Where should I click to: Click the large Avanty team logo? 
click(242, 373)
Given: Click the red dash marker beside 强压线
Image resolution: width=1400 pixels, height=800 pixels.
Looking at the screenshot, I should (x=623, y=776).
***
PROBLEM STATEMENT. What you return must match the listing above exactly, with every line included.

ANSWER.
Where should I click to: Click the large Avanty team logo? 
click(242, 373)
Given: Click the red dash marker beside 强压线
Image resolution: width=1400 pixels, height=800 pixels.
Looking at the screenshot, I should (x=623, y=776).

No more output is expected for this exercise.